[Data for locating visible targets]
--
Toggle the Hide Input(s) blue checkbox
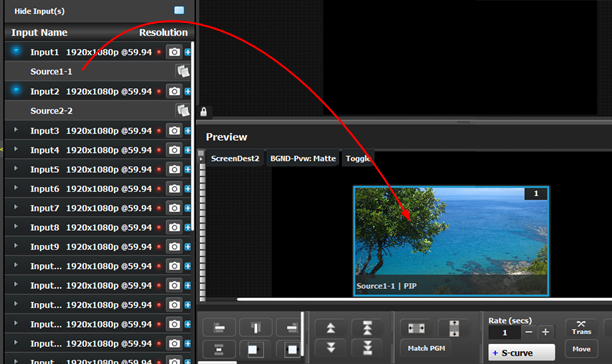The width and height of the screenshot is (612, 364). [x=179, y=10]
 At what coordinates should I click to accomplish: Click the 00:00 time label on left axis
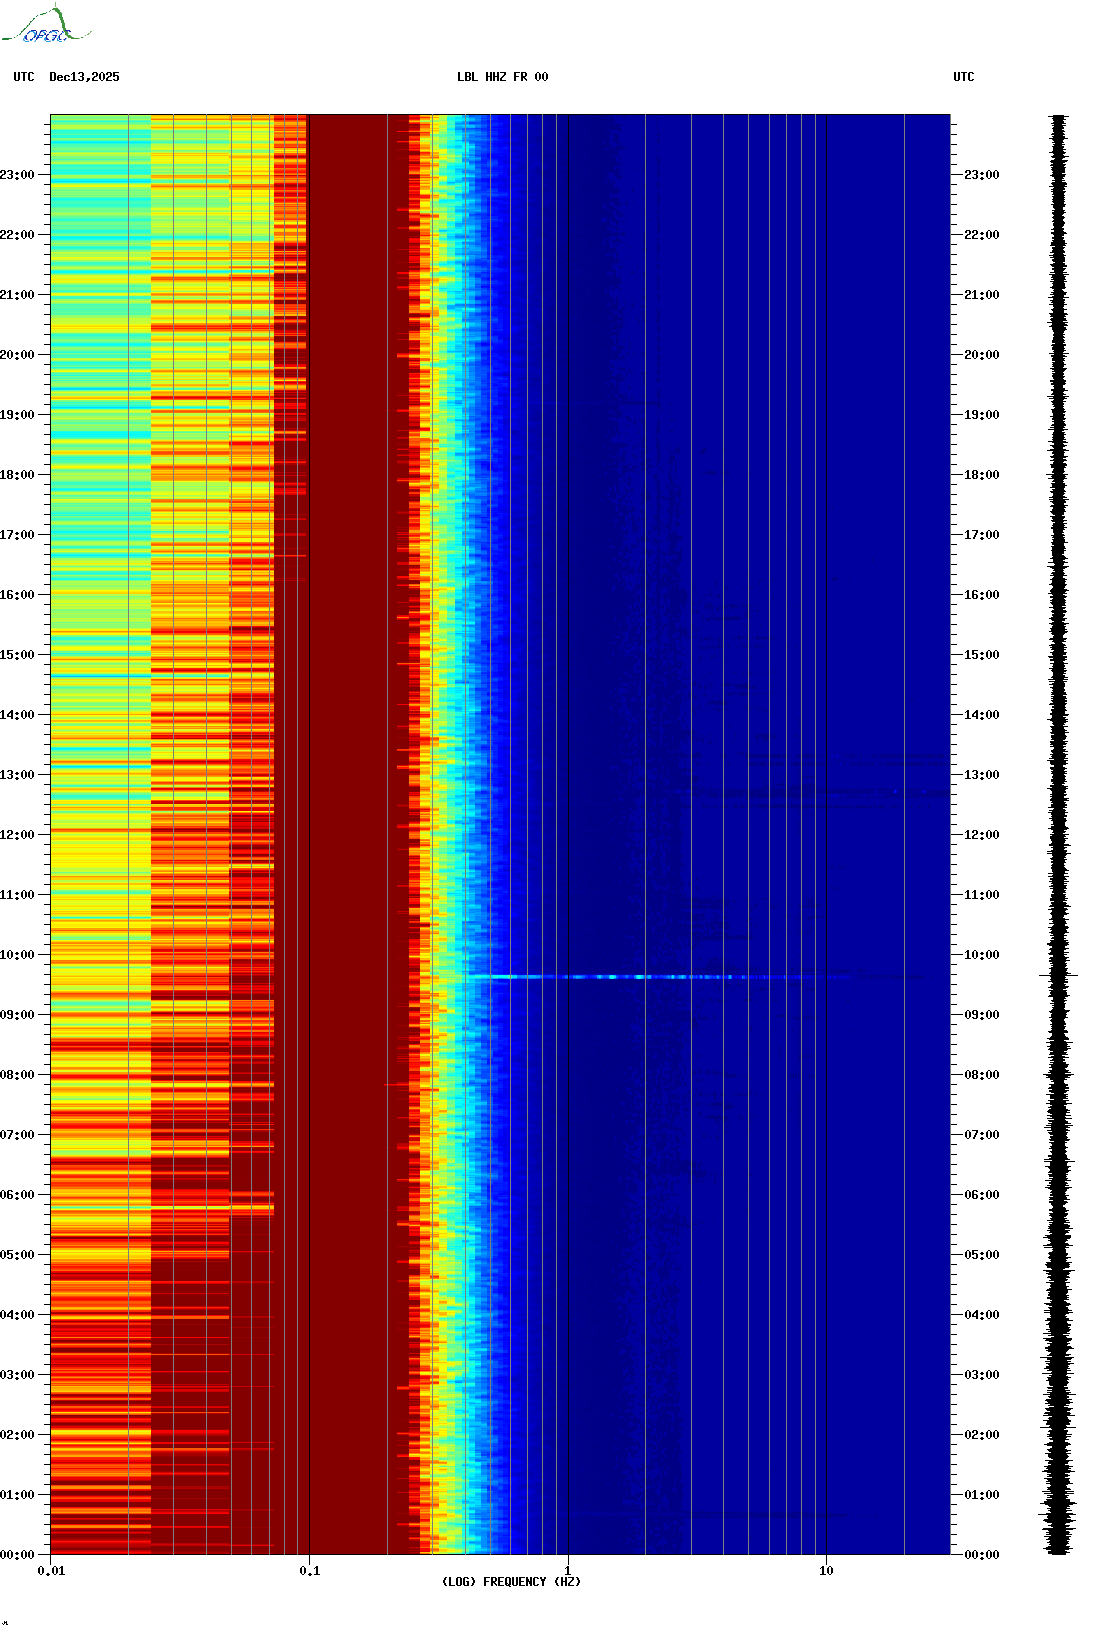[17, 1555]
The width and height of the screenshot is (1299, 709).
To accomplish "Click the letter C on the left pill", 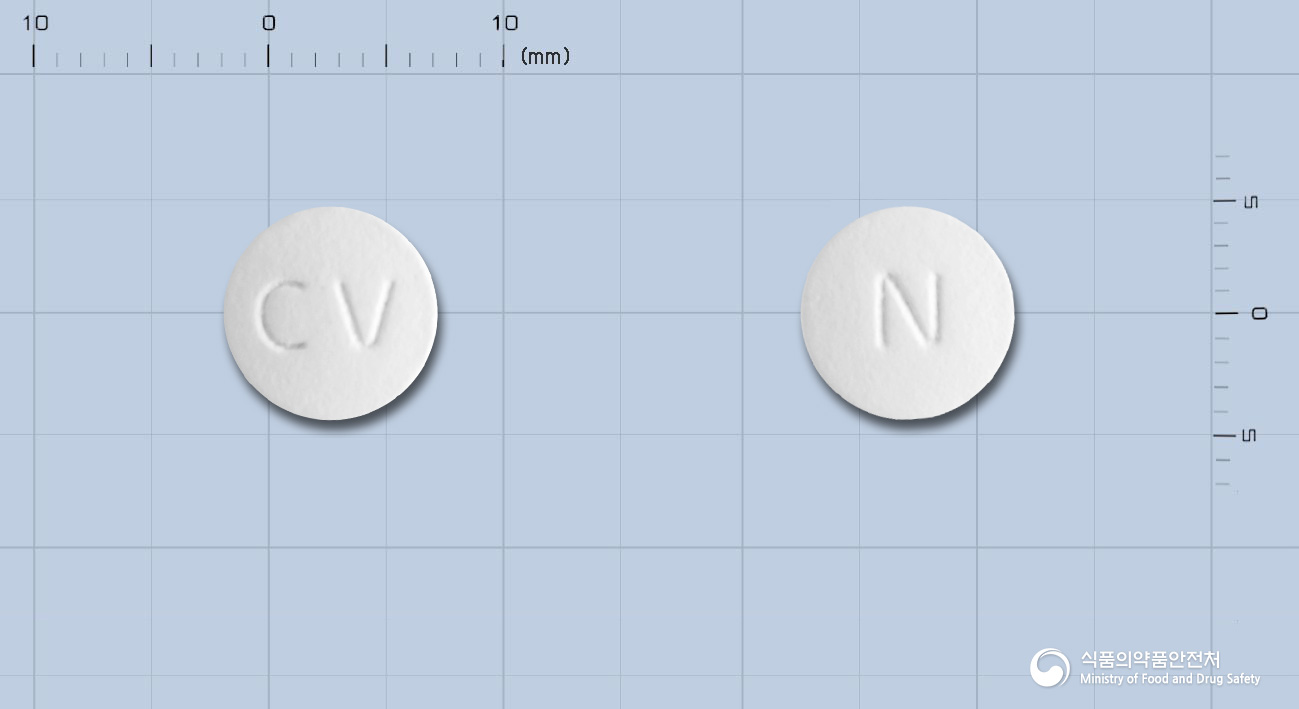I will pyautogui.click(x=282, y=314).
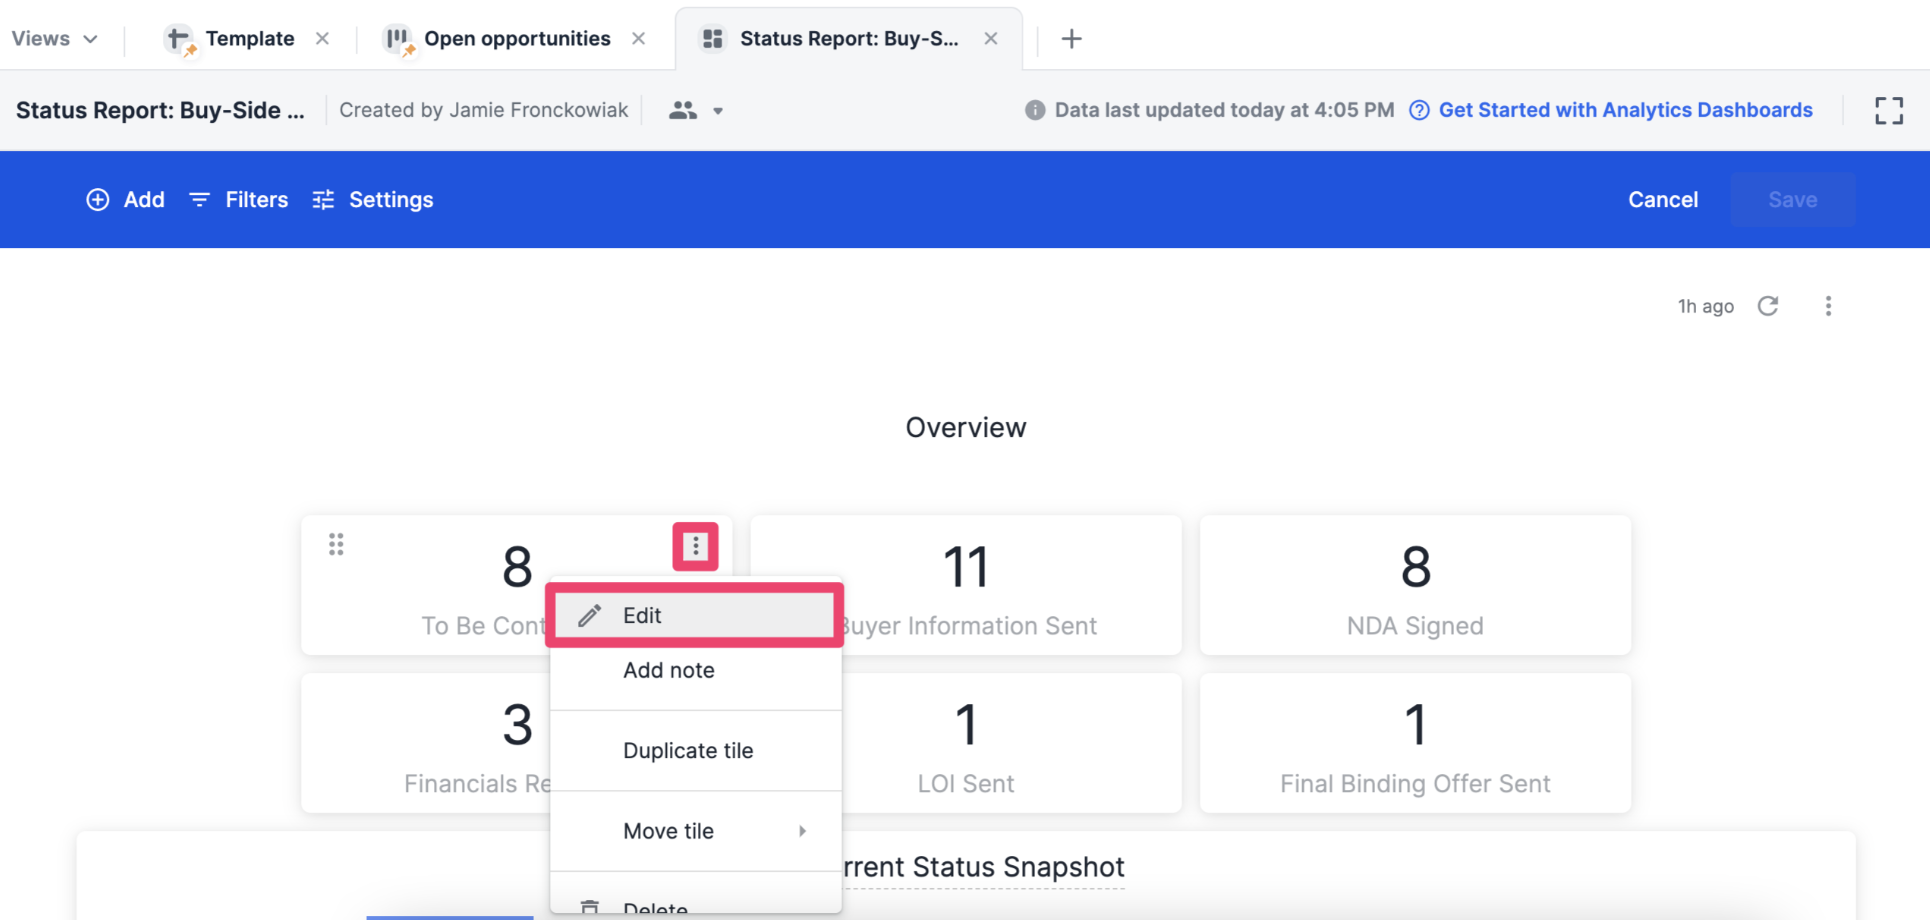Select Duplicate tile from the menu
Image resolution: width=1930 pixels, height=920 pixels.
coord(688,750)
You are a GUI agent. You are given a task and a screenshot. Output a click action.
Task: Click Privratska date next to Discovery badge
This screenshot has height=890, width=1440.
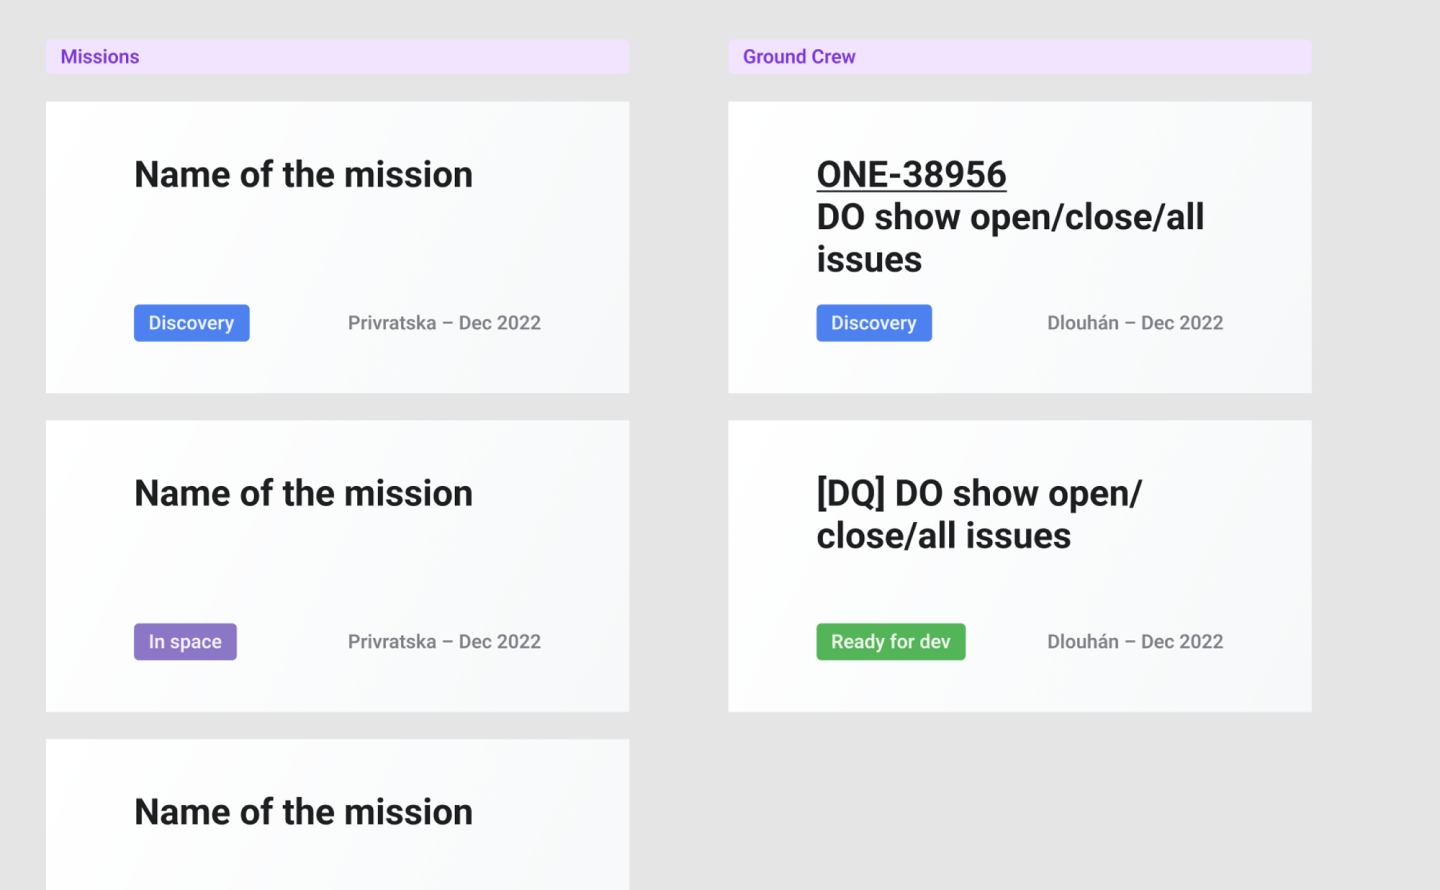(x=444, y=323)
--
▸ **DIRECTION**: Recast the part of the items that opens with the line containing "You are a GUI" and runs through the end of the items as a numbered list, leaving out the pictures.

▸ **TASK ANSWER**:
1. You are a GUI agent. You are given a task and a screenshot. Output a click action.
2. Task: Click Privratska date next to Discovery badge
3. This screenshot has height=890, width=1440.
4. (x=444, y=323)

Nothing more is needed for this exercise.